Day 37 – IAT Mile 657.4 to 669.8

It was another hot day, and by the end of it, I’d be carrying two backpacks and will have lost my phone to the bottom of Lake Wisconsin.

Devils Lake State Park is as treacherous as it is beautiful, and beauty is the reason it ranks #1 in Wisconsin for visitors each year.  In some parts, rocks are cemented into winding staircases that go up and up and up.  In other parts, jagged rocks have been worn into footpaths where we, and the others before us, had to step/climb our way up.  It was a challenging day, though far from the most challenging day we have had so far.

The Devil’s lake hike has three major climbs in about a 5 mile span.  We got through the first climb without much trouble, stopped to enjoy the lake views and even made a funny video as we went.  Somewhere during the second climb, Brianna noticed a familiar pain in her back that seemed to get worse as we went along.  We did our best to stop more frequently so she could stretch, take some Advil, even moved some of her equipment to my bag to lighten her load, nothing seemed to help.  Our bags have been as light as they have ever been, so I was even able to carry her entire bag strapped around the front of me for a couple miles to see if a walk without weight might help loosen the muscles.  No luck.

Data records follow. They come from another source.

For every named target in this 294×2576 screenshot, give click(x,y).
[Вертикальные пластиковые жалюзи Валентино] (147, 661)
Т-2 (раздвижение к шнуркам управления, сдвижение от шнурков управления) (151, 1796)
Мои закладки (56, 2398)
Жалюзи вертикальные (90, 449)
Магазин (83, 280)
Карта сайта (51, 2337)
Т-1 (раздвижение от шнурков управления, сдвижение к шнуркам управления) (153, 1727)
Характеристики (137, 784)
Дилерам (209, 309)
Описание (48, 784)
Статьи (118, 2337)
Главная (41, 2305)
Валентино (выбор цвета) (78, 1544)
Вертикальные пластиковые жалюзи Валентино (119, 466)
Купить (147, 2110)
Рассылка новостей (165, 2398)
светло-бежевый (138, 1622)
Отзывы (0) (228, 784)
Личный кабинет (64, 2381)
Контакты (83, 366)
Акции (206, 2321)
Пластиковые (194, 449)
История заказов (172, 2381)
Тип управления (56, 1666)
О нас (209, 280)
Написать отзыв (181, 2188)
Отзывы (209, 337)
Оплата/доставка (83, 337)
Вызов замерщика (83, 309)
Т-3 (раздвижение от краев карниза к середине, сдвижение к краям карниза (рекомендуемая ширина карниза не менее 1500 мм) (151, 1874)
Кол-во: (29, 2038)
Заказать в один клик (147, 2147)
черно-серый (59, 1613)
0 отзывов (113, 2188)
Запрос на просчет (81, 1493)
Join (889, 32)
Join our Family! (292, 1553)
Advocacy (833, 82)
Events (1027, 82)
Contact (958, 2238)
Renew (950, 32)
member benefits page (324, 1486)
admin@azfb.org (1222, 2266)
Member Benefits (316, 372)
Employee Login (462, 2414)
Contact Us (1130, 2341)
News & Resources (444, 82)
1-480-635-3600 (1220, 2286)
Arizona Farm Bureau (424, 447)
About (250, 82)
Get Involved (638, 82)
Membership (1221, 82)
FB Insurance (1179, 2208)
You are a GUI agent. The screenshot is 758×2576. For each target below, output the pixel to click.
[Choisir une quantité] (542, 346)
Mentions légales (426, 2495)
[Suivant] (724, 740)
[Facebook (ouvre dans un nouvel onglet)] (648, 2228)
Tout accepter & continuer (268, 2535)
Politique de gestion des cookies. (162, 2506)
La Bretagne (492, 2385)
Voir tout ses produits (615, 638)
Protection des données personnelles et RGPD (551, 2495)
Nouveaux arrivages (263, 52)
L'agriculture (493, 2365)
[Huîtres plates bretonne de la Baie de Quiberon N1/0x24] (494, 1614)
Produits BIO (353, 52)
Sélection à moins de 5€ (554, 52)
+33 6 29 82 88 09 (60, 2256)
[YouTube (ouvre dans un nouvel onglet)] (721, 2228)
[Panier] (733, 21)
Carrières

In addition to Brianna’s worrisome pains, we were also trying to outrun another storm with tornado potential.  The goal was to make it to a pub just before the Merrimac Ferry, and we did make it just before 3pm.  We would wait out the storm at the pub and plan out what the rest of the day might look like, try to figure out how we might get Brianna to a bed and be more comfortable, how to get out of the sweltering heat.  Our hotel for the night was still a solid 10 miles away and Uber options didn’t seem to exist.

Brianna & I were sitting at a picnic table waiting for our pub food to arrive when a woman and her daughter, Jess & Bella, sat next to us and struck up a conversation.  Jess asked about our hiking and offered us her basement as a spot to crash for the night if we were interested.  I’m not sure how these people keep finding us in our hours of need, but Jess is another solid new Wisconsin friend.  We ate our pub meals and piled into her car for another chance night at a random kindly stranger’s house.

Of all the people we have met on this trip, Jess is probably the one we have gotten to know the best in the short time we had together.  Her husband passed away about five years ago, shortly after they moved to Merrimac, and they have been there ever since.  Instead of going back to her house to crash, she called her friend Dave and got us a boat ride on and a proper tour of Lake Wisconsin.  Brianna’s back was feeling modestly better by this point, or at least not worse, so we went on a boat ride!

A moment of honesty here.  Before today, I had no idea Lake Wisconsin existed.  Turns out that it does exist and it’s more of a dammed river than it is a lake, with hidden stumps and sand bars, all sorts of danger to water-crafts with uninformed captains.  We floated around for a bit, got some dam pictures, shot the shit about life.

Both Dave and Jess have history in Michigan and the surrounding area.  At first I thought it was weird, such a coincidence that we have been to the same places and experienced some of the same things, but now I don’t think it’s a coincidence at all.  Brianna & I have had a lot in common with many of the people we’ve met along the trail and it doesn’t even have anything to do with the trail itself.  I’m only now, at the age of 39, coming to the realization that the more you do, the more things you experience, the more people you will be able to relate to.  If all you do is play video games and work, ride 4-wheelers and farm, then your relatable world stays within those boundaries.  If you continuously put yourself out there, travel and try new things like video games with a stranger one day and 4-wheeling on a farm the next day, your world expands dramatically in just a small window of time.

The boating trip was amazingly fun, right up til the end.  To disembark the boat, we had to slide off the front end and into the water.  I have a hiking habit of putting my phone into the right pocket of my shorts, where it sticks out halfway because my pocket isn’t deep enough to fit the entire thing.  When I slid off the front of the boat, I slide right side first, popping the phone up out of my pocket and into the murky waist deep waters of Lake Wisconsin.  We all searched the lake floor with our feet, no luck.  Brianna tried calling it to see if the screen would light up and be visible, we saw nothing.  It was gone, forever.

I want to say today was a good day.  The best I can say is that it was a day that could have been worse than it was and I’m glad that it wasn’t.  Jess and Bella are awesome new friends, we’ve got that much!